[Start Given data]

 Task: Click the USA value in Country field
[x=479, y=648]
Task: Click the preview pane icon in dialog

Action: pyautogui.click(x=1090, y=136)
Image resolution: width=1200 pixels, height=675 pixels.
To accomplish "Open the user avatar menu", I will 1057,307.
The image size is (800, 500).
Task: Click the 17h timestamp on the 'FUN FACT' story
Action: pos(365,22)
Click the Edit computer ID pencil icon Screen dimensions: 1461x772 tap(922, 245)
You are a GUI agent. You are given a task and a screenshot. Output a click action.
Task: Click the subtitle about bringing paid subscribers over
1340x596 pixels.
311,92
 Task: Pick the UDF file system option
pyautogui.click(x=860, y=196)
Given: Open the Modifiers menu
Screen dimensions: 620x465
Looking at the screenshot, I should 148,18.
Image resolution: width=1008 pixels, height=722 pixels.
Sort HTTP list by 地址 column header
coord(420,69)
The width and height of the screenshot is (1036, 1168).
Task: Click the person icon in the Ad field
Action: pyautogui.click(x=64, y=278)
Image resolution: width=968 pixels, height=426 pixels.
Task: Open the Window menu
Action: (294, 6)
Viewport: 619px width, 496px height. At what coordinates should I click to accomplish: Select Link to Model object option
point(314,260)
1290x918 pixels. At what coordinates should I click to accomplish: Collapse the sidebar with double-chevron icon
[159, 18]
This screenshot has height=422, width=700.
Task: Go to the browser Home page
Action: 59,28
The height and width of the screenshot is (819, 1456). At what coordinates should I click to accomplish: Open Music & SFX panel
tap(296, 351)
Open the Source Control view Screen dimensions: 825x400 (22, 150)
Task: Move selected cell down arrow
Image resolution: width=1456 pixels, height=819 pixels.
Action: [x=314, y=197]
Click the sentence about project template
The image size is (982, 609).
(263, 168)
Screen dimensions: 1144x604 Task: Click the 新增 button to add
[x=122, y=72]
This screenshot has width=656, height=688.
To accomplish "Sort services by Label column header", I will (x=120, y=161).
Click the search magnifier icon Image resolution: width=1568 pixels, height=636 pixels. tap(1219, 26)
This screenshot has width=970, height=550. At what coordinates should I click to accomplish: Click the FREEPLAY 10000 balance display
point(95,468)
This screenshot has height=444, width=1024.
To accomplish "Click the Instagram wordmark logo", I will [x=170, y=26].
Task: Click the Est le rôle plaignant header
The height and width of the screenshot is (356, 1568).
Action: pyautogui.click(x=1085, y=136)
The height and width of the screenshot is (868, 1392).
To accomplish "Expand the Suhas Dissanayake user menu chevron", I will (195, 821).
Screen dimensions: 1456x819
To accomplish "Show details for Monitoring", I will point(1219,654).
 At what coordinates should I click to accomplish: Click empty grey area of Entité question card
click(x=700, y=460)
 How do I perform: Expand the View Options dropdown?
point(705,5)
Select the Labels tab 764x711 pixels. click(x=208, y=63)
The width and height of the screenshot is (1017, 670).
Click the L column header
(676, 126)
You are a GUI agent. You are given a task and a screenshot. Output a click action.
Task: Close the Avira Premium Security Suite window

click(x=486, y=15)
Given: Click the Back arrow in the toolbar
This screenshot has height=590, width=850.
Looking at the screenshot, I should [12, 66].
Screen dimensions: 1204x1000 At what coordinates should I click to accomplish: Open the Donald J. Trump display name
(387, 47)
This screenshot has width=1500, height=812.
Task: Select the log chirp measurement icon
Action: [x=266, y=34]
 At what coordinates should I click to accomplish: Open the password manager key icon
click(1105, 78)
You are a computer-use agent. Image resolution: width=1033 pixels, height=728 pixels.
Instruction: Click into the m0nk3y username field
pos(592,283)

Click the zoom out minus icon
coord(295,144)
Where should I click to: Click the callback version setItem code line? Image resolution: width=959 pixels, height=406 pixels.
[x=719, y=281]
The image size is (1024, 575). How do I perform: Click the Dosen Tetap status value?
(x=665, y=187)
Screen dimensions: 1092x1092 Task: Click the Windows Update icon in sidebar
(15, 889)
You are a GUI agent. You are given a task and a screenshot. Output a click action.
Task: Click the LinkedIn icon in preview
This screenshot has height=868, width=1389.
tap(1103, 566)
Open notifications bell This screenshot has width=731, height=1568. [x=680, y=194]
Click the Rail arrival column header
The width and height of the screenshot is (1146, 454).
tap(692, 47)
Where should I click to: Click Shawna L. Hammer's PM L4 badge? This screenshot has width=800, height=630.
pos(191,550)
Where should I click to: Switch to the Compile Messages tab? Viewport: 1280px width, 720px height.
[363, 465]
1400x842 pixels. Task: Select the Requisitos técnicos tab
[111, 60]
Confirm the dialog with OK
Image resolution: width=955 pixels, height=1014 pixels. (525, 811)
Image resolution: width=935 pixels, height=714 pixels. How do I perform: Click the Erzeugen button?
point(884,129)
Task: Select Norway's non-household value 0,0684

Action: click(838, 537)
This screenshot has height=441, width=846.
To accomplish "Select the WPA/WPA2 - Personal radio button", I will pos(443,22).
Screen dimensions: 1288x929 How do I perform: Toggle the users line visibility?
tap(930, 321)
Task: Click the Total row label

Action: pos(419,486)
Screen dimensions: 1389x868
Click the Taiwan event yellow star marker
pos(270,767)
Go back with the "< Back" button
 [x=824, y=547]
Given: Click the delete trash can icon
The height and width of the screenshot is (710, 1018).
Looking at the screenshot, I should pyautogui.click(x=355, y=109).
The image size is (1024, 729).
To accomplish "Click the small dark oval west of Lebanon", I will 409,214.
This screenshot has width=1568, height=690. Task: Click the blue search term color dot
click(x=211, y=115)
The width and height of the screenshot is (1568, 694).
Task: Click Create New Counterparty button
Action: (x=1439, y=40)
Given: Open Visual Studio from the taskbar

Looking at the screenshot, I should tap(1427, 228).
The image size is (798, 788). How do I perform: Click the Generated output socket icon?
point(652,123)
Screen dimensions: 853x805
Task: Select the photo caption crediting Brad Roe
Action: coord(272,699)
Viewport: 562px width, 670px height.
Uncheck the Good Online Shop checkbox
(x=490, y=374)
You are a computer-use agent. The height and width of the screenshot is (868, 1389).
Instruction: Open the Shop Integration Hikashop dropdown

[End Given data]

Your instructions: Put the entries into a JSON list of strings, one string per line and blank lines left out, beginning at the first line of the entries and stopping after the line that contains "Action: (294, 6)".

Written response:
[
  " Task: Click the USA value in Country field",
  "[x=479, y=648]",
  "Task: Click the preview pane icon in dialog",
  "Action: pyautogui.click(x=1090, y=136)",
  "Image resolution: width=1200 pixels, height=675 pixels.",
  "To accomplish \"Open the user avatar menu\", I will 1057,307.",
  "The image size is (800, 500).",
  "Task: Click the 17h timestamp on the 'FUN FACT' story",
  "Action: pos(365,22)",
  "Click the Edit computer ID pencil icon Screen dimensions: 1461x772 tap(922, 245)",
  "You are a GUI agent. You are given a task and a screenshot. Output a click action.",
  "Task: Click the subtitle about bringing paid subscribers over",
  "1340x596 pixels.",
  "311,92",
  " Task: Pick the UDF file system option",
  "pyautogui.click(x=860, y=196)",
  "Given: Open the Modifiers menu",
  "Screen dimensions: 620x465",
  "Looking at the screenshot, I should 148,18.",
  "Image resolution: width=1008 pixels, height=722 pixels.",
  "Sort HTTP list by 地址 column header",
  "coord(420,69)",
  "The width and height of the screenshot is (1036, 1168).",
  "Task: Click the person icon in the Ad field",
  "Action: pyautogui.click(x=64, y=278)",
  "Image resolution: width=968 pixels, height=426 pixels.",
  "Task: Open the Window menu",
  "Action: (294, 6)"
]